*Exercise requirements*
Write out the material verbatim, starting with the line that contains "This screenshot has width=1024, height=558." and continuing through the line that contains "center [138, 420].".

*Input records*
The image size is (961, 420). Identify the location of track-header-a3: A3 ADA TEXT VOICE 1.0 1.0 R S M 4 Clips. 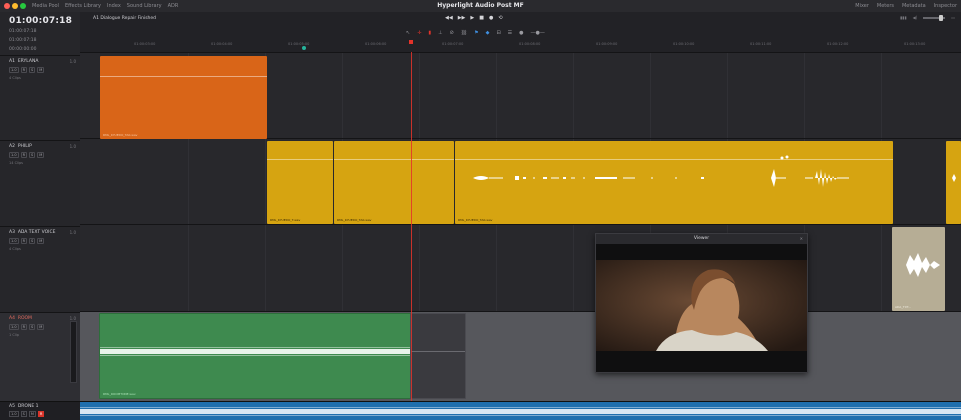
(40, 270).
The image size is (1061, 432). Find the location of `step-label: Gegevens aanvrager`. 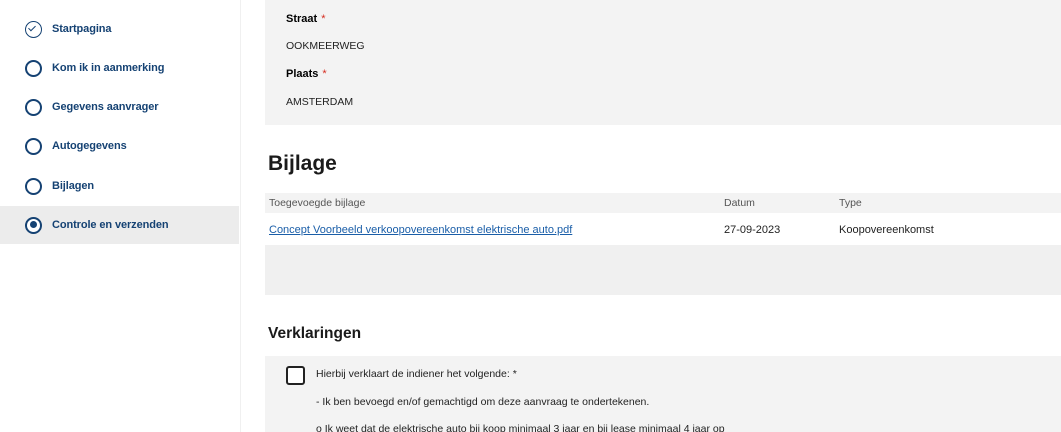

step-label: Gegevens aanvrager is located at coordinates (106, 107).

* * *

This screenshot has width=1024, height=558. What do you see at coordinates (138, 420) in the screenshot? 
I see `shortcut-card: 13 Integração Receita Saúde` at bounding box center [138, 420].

...

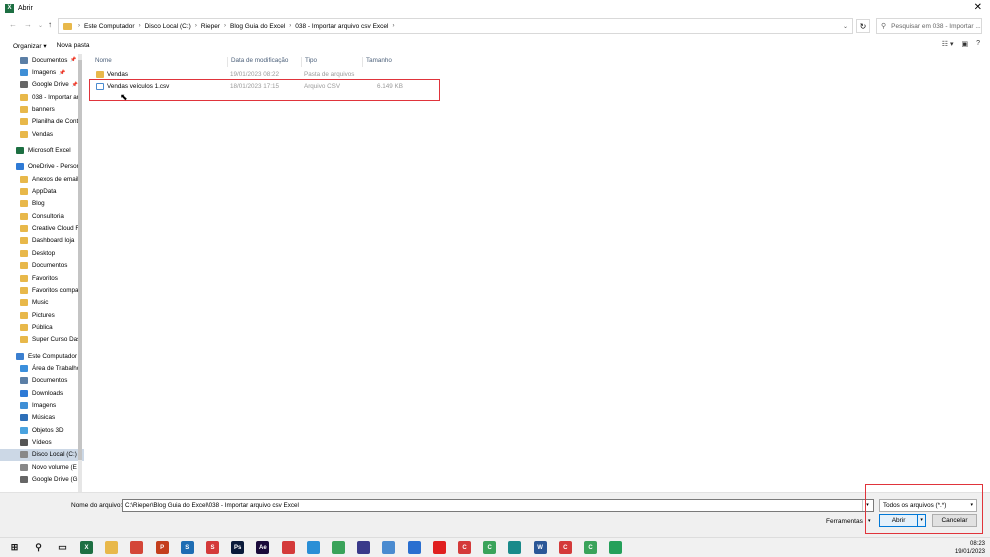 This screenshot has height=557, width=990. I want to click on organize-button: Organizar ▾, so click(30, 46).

*Written solution*
This screenshot has width=1024, height=558. What do you see at coordinates (138, 420) in the screenshot? 
I see `shortcut-card: 13 Integração Receita Saúde` at bounding box center [138, 420].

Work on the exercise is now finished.